Najwyższy dochód prezesa zarządu firmy notowanej na warszawskiej giełdzie sięgnął w ubiegłym roku ponad 15 mln zł. Dziennie jego wynagrodzenie wynosiło zatem ponad 61 tys. zł – to więcej niż przeciętny Polak zarabia przez cały rok.

Jak co roku portal wynagrodzenia.pl zbierający dane o płacach Polaków opublikował Ogólnopolskie Badanie Wynagrodzeń, w którym wziął między innymi pod lupę pensje prezesów stojących na czele spółek giełdowych. Okazało się, że ich roczne zarobki nie różniły się znacząco w 2015 roku od tych, jakie osiągali w poprzednich latach.
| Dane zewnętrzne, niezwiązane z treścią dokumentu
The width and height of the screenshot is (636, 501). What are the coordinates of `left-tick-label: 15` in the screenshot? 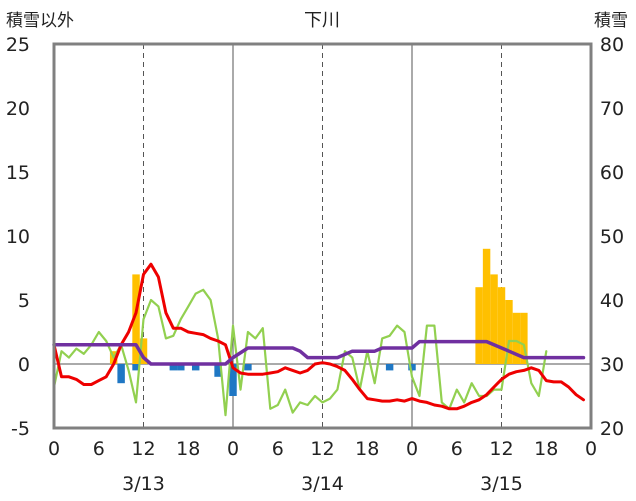 It's located at (18, 173).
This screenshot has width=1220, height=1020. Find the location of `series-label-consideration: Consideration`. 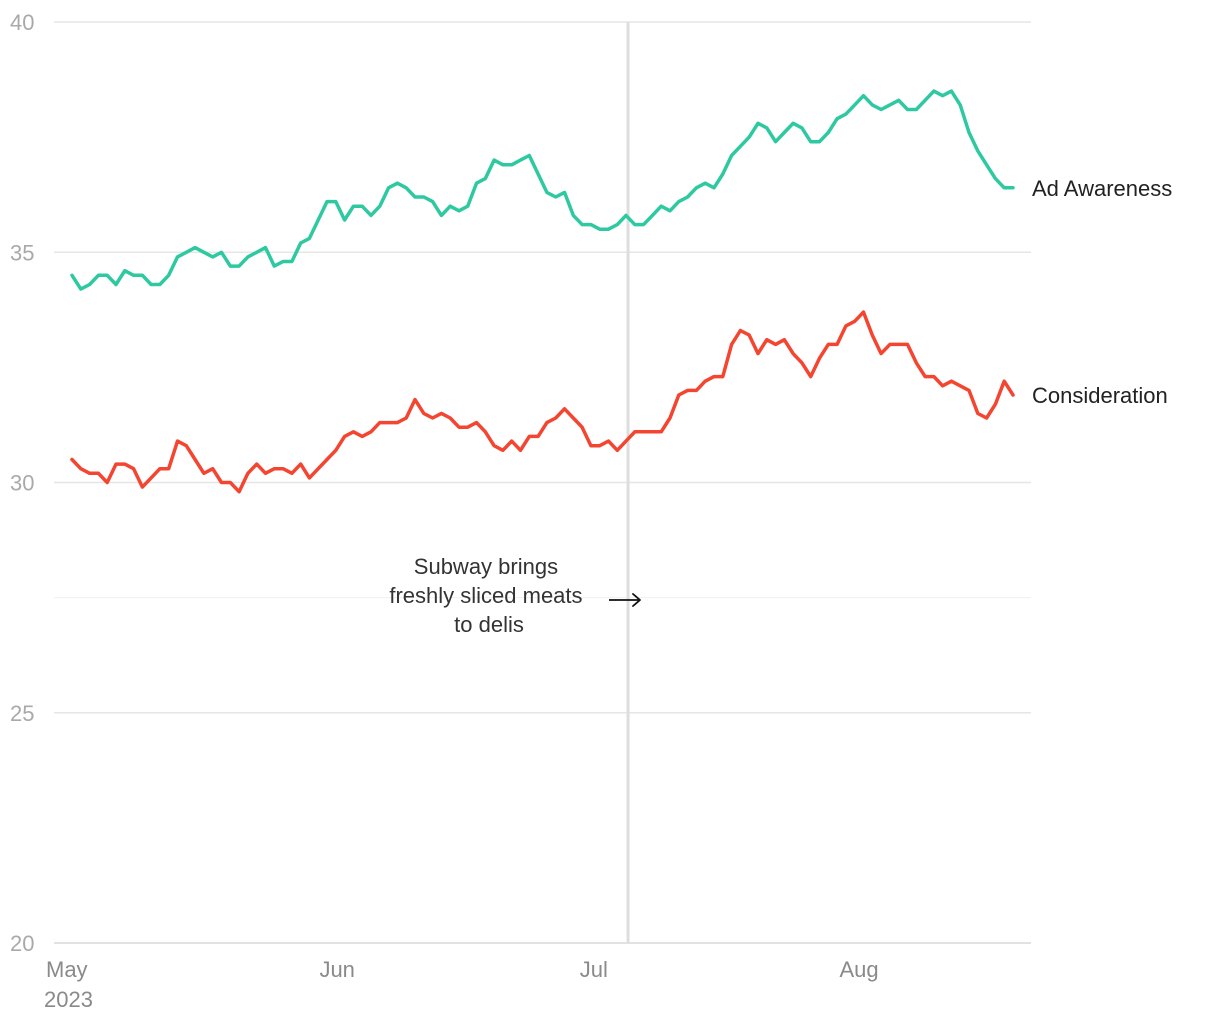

Choć nie doczekali się podwyżek, ich pensje wciąż mogą przyprawić o zawrót głowy przeciętnego Polaka.

Mediana ich rocznych wynagrodzeń wyniosła w ubiegłym roku 601 tys. zł. Co czwarta osoba zarobiła przynajmniej 1,15 mln zł, z kolei pensja 10 proc. prezesów sięgnęła ponad 2 mln zł.

Najlepiej opłacanym szefem giełdowej spółki okazał się w ubiegłym roku Janusz Filipiak, prezes firmy informatycznej Comarchu. Jego wynagrodzenie wyniosło 15,4 mln zł. Na drugim miejscu uplasował się Luigi Lovaglio, prezes banku Pekao, który zainkasował sumę w wysokości 9,5 mln zł. Choć sektor bankowy i IT od lat cieszą się najwyższymi wynagrodzeniami, to w pierwszej trójce znalazł się również prezes giganta na polskim rynku słodyczy - Dariusz Orłowski zarządzający spółką Wawel. Zarobił on przez cały rok 7,5 mln zł.

W piątce najlepiej zarabiających prezesów firm znaleźli się również Tobias Solorz, prezes Cyfrowego Polsatu, oraz Maciej Formanowicz, założyciel i prezes Fabryki Mebli Forte. W ubiegłym roku zainkasowali oni kolejno 5 mln zł oraz 4,9 mln zł.